## TASK STATEMENT
A word-for-word copy of the data, pictures excluded, is what this task asks for.

## WORKING DATA

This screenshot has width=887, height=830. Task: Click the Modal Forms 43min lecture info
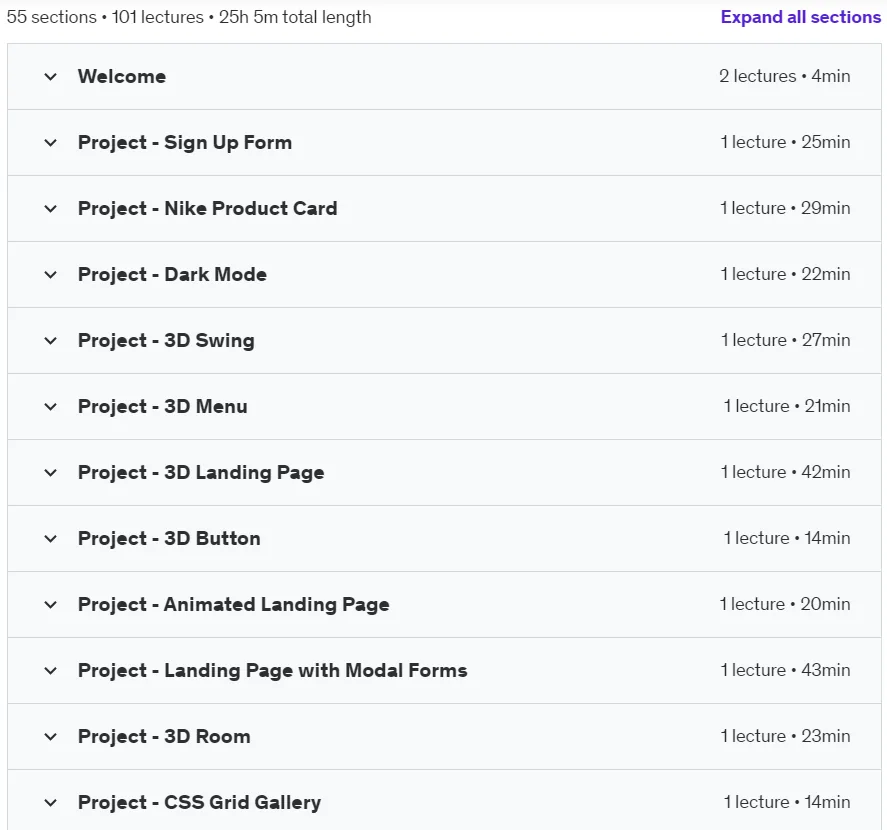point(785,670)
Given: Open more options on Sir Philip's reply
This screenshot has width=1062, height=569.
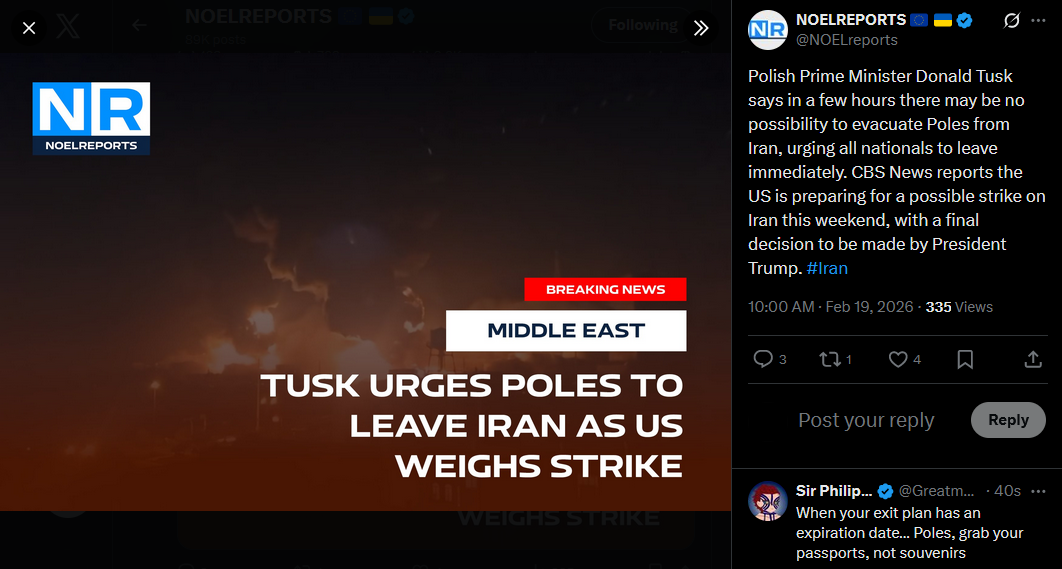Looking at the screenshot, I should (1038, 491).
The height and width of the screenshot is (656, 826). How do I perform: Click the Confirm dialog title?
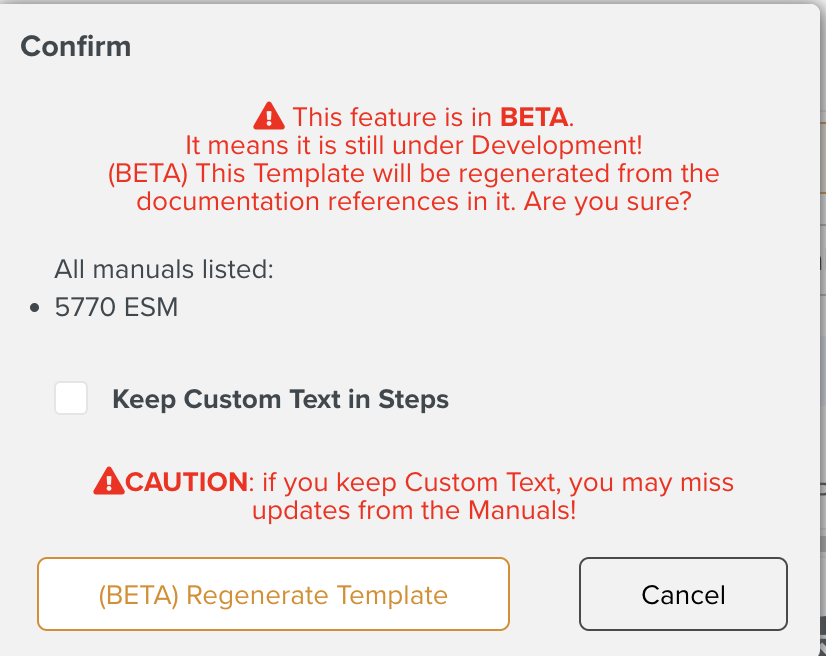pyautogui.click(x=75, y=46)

## EXERCISE OUTPUT
This screenshot has width=887, height=830. Task: Click the Modal Forms 43min lecture info
point(785,670)
Given: Open more options on Sir Philip's reply
This screenshot has width=1062, height=569.
Looking at the screenshot, I should (1038, 491).
The height and width of the screenshot is (656, 826). How do I perform: Click the Confirm dialog title?
pyautogui.click(x=75, y=46)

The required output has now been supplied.